PROBLEM STATEMENT> Copy every record word for word.

*** MATERIAL FOR THE TASK Section Begins ***

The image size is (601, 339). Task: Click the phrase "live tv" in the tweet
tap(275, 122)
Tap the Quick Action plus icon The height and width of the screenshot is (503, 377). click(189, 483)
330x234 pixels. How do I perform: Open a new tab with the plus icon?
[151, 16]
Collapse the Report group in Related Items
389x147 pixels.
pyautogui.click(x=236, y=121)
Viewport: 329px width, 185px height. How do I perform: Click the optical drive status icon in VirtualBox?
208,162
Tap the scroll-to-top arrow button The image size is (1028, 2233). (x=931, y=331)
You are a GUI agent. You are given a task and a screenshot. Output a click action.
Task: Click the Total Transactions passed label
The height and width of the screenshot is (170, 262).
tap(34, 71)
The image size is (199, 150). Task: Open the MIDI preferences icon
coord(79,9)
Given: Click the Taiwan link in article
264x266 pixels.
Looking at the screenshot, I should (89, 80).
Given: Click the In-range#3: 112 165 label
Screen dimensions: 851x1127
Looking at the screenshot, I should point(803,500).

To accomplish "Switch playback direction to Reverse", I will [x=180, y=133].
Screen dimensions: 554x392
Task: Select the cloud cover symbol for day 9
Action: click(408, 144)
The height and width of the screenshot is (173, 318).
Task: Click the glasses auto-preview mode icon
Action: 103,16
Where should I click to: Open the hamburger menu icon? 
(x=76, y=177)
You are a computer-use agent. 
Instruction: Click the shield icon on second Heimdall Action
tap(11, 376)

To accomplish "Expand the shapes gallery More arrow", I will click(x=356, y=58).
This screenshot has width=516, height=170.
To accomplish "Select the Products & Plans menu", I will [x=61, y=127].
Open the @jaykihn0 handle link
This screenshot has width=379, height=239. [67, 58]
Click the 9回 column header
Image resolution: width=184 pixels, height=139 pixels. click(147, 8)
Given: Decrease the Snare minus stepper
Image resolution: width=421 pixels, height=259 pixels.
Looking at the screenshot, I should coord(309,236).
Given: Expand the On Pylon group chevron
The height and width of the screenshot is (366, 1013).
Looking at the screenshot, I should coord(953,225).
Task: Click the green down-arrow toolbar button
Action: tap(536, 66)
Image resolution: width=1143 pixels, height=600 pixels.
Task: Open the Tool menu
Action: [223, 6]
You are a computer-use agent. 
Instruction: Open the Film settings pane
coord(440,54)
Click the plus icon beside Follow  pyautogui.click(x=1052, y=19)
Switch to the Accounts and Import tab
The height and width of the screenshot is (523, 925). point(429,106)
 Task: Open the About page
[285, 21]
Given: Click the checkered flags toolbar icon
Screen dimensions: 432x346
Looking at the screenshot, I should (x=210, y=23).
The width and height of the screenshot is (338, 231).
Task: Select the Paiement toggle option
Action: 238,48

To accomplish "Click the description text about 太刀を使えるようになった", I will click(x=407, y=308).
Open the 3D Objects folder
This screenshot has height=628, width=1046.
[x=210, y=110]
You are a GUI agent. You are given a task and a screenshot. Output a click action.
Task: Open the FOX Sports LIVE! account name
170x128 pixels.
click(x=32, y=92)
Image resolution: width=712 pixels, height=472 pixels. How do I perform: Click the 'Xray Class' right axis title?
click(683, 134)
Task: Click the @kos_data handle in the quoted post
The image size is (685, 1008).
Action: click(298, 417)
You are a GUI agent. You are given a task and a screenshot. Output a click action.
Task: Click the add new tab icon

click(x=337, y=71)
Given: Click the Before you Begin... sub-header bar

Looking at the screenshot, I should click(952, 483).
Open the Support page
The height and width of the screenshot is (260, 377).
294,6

*** MATERIAL FOR THE TASK Section Ends ***

ANSWER BOX>
The image size is (601, 339). Task: Click the phrase "live tv" in the tweet
tap(275, 122)
Tap the Quick Action plus icon The height and width of the screenshot is (503, 377). click(189, 483)
330x234 pixels. How do I perform: Open a new tab with the plus icon?
[151, 16]
Collapse the Report group in Related Items
389x147 pixels.
pyautogui.click(x=236, y=121)
Viewport: 329px width, 185px height. How do I perform: Click the optical drive status icon in VirtualBox?
208,162
Tap the scroll-to-top arrow button The image size is (1028, 2233). (x=931, y=331)
You are a GUI agent. You are given a task and a screenshot. Output a click action.
Task: Click the Total Transactions passed label
The height and width of the screenshot is (170, 262).
tap(34, 71)
The image size is (199, 150). Task: Open the MIDI preferences icon
coord(79,9)
Given: Click the Taiwan link in article
264x266 pixels.
Looking at the screenshot, I should (89, 80).
Given: Click the In-range#3: 112 165 label
Screen dimensions: 851x1127
Looking at the screenshot, I should point(803,500).

To accomplish "Switch playback direction to Reverse", I will [x=180, y=133].
Screen dimensions: 554x392
Task: Select the cloud cover symbol for day 9
Action: click(408, 144)
The height and width of the screenshot is (173, 318).
Task: Click the glasses auto-preview mode icon
Action: 103,16
Where should I click to: Open the hamburger menu icon? 
(x=76, y=177)
You are a computer-use agent. 
Instruction: Click the shield icon on second Heimdall Action
tap(11, 376)

To accomplish "Expand the shapes gallery More arrow", I will click(x=356, y=58).
This screenshot has width=516, height=170.
To accomplish "Select the Products & Plans menu", I will [x=61, y=127].
Open the @jaykihn0 handle link
This screenshot has width=379, height=239. [67, 58]
Click the 9回 column header
Image resolution: width=184 pixels, height=139 pixels. click(147, 8)
Given: Decrease the Snare minus stepper
Image resolution: width=421 pixels, height=259 pixels.
Looking at the screenshot, I should coord(309,236).
Given: Expand the On Pylon group chevron
The height and width of the screenshot is (366, 1013).
Looking at the screenshot, I should coord(953,225).
Task: Click the green down-arrow toolbar button
Action: tap(536, 66)
Image resolution: width=1143 pixels, height=600 pixels.
Task: Open the Tool menu
Action: [223, 6]
You are a computer-use agent. 
Instruction: Open the Film settings pane
coord(440,54)
Click the plus icon beside Follow  pyautogui.click(x=1052, y=19)
Switch to the Accounts and Import tab
The height and width of the screenshot is (523, 925). point(429,106)
 Task: Open the About page
[285, 21]
Given: Click the checkered flags toolbar icon
Screen dimensions: 432x346
Looking at the screenshot, I should (x=210, y=23).
The width and height of the screenshot is (338, 231).
Task: Select the Paiement toggle option
Action: 238,48

To accomplish "Click the description text about 太刀を使えるようになった", I will click(x=407, y=308).
Open the 3D Objects folder
This screenshot has height=628, width=1046.
[x=210, y=110]
You are a GUI agent. You are given a task and a screenshot. Output a click action.
Task: Open the FOX Sports LIVE! account name
170x128 pixels.
click(x=32, y=92)
Image resolution: width=712 pixels, height=472 pixels. How do I perform: Click the 'Xray Class' right axis title?
click(683, 134)
Task: Click the @kos_data handle in the quoted post
The image size is (685, 1008).
Action: click(298, 417)
You are a GUI agent. You are given a task and a screenshot. Output a click action.
Task: Click the add new tab icon

click(x=337, y=71)
Given: Click the Before you Begin... sub-header bar

Looking at the screenshot, I should click(952, 483).
Open the Support page
The height and width of the screenshot is (260, 377).
294,6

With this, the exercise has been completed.